Instructions for the task: Return, with no changes, the stretch of lines from the line containing "Task: Click the lock all icon in Layers" through the line containing "Where should I", and nothing else.

::::

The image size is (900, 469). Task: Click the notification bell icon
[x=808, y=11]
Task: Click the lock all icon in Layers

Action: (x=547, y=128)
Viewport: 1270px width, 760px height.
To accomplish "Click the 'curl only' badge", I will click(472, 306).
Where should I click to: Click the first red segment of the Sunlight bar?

::::

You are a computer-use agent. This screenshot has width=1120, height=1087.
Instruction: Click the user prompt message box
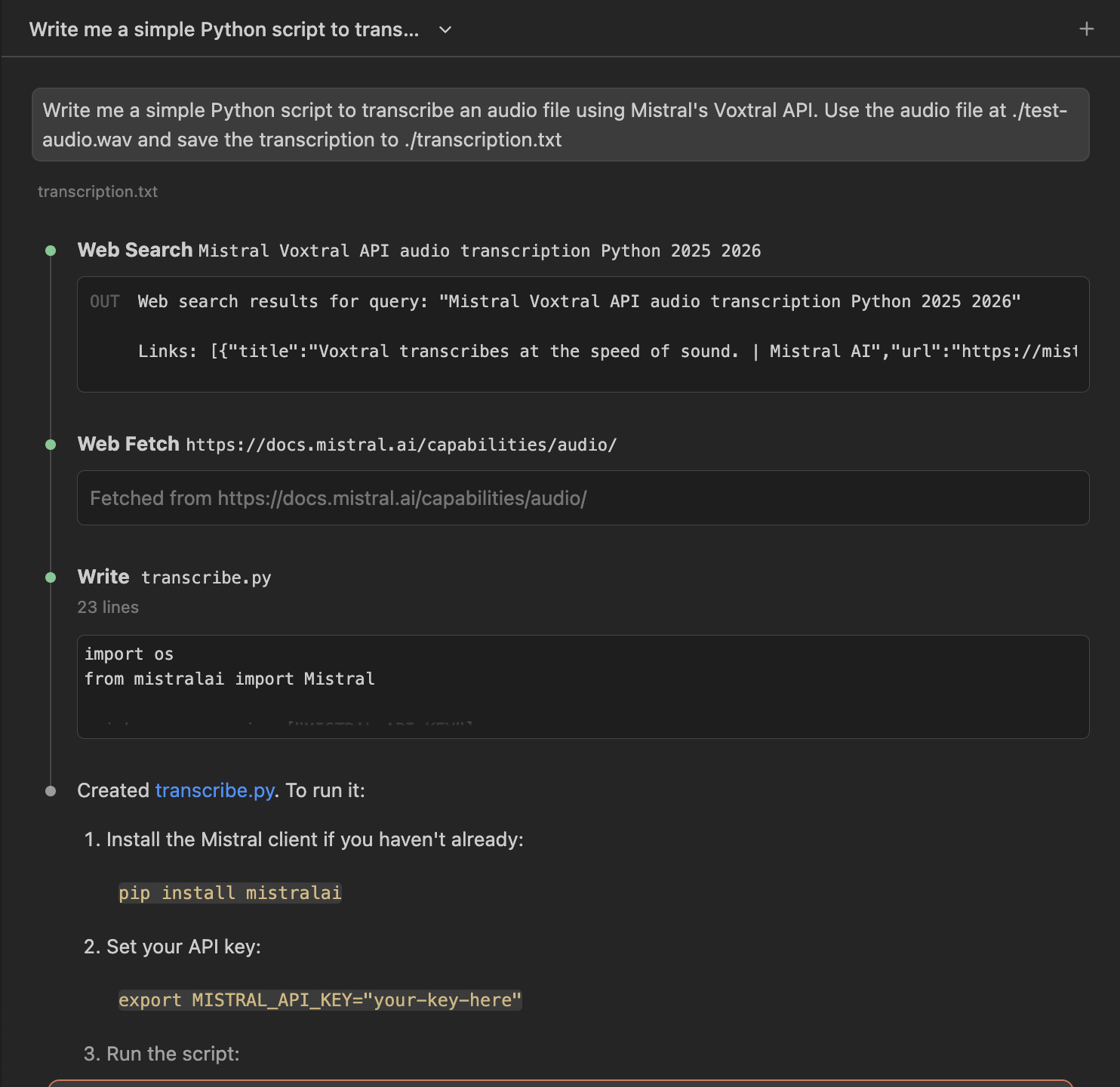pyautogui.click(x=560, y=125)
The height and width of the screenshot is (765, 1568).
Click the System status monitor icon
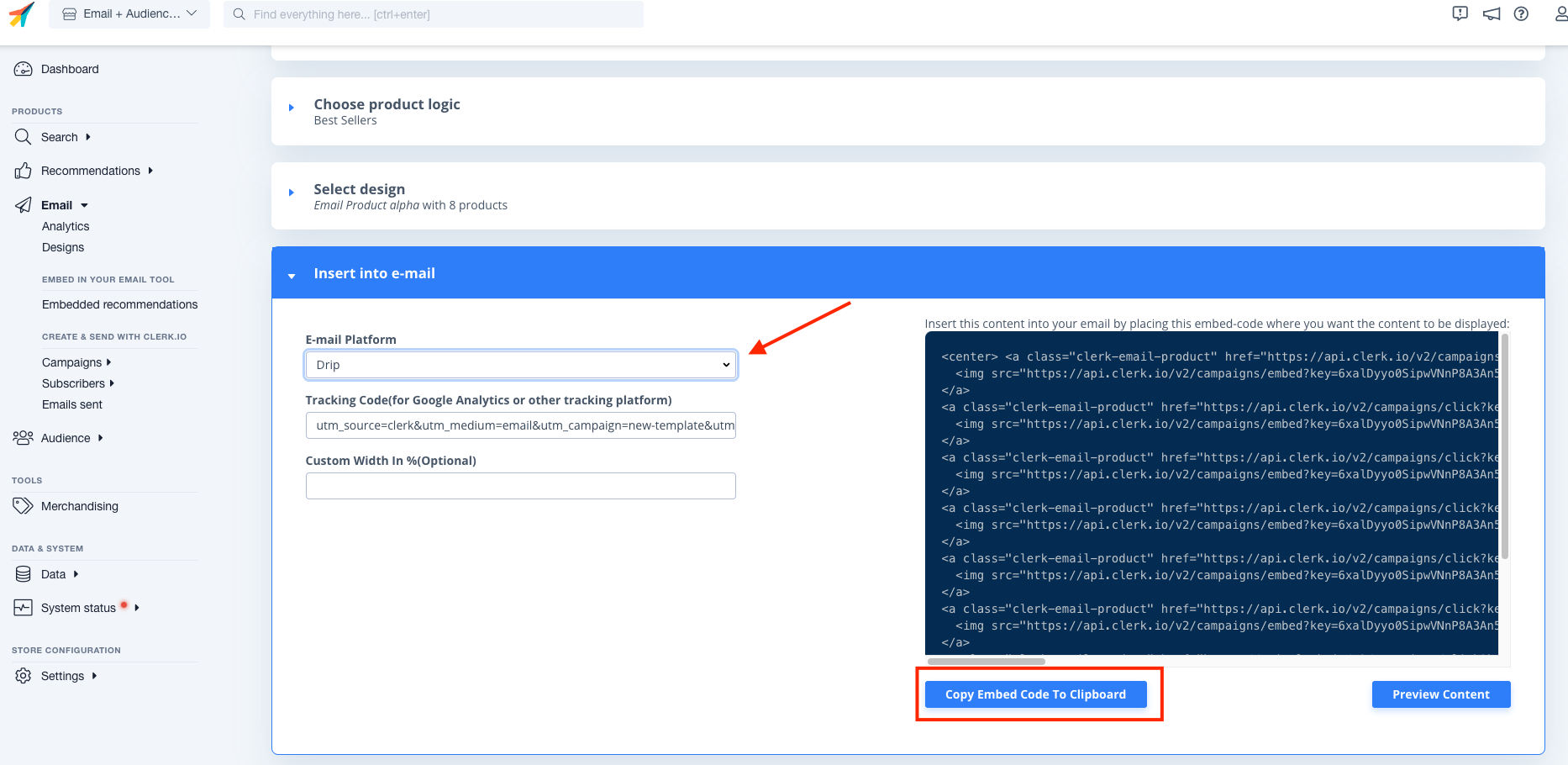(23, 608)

::::

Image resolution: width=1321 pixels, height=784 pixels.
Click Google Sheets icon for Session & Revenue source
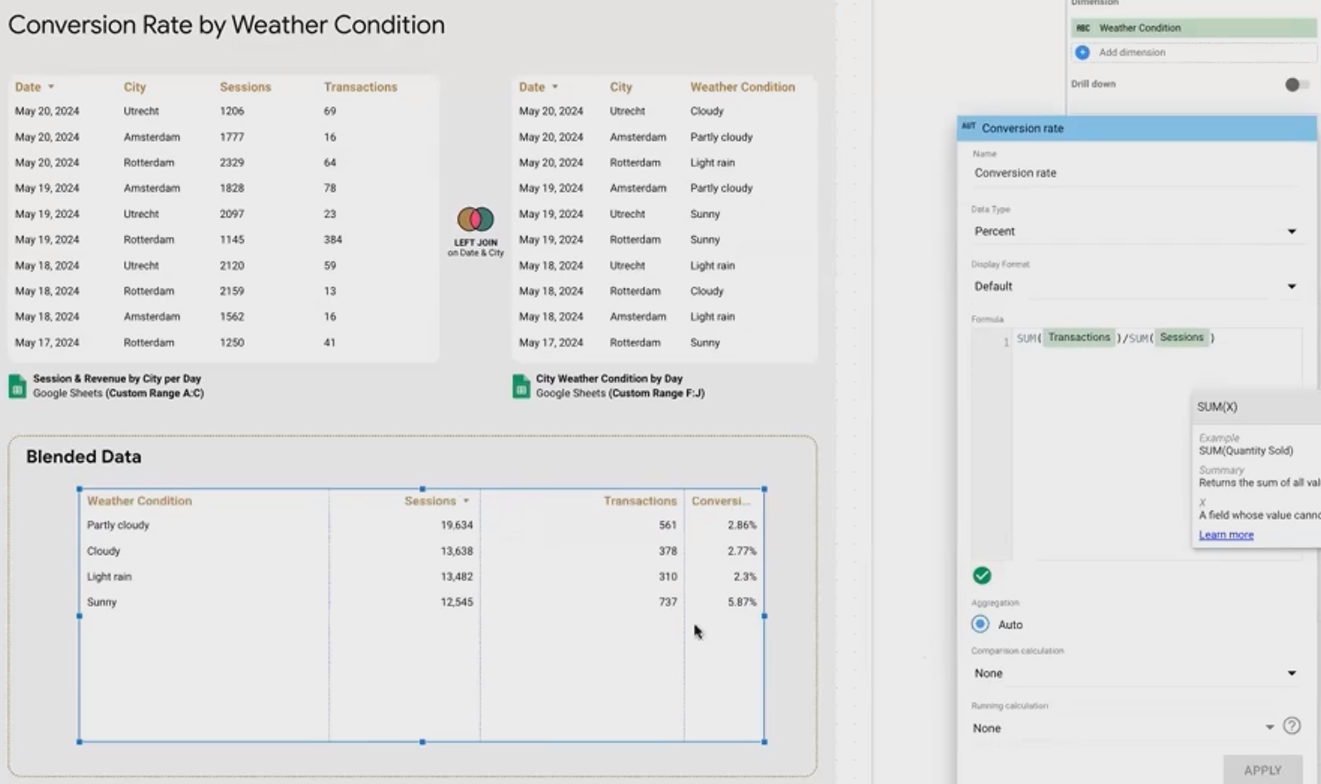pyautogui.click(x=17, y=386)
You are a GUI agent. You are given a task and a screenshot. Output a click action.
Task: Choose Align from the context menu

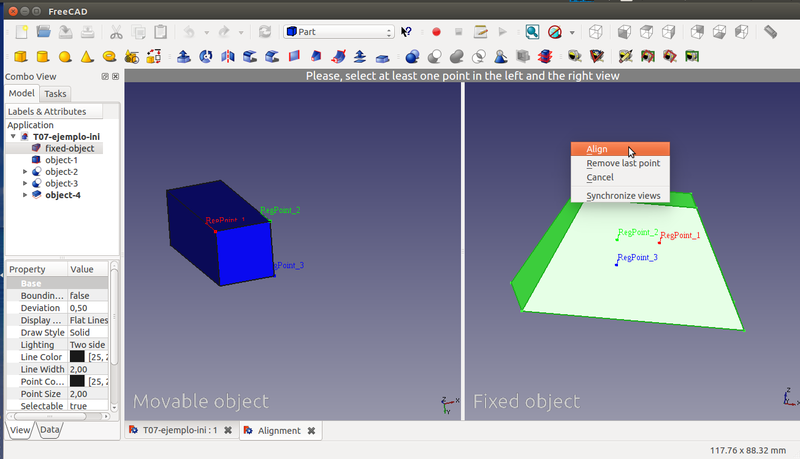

::::

Finished task:
Task: Click the lock all icon in Layers

Action: (x=547, y=128)
Viewport: 1270px width, 760px height.
To accomplish "Click the 'curl only' badge", I will click(472, 306).
Where should I click to: Click the first red segment of the Sunlight bar?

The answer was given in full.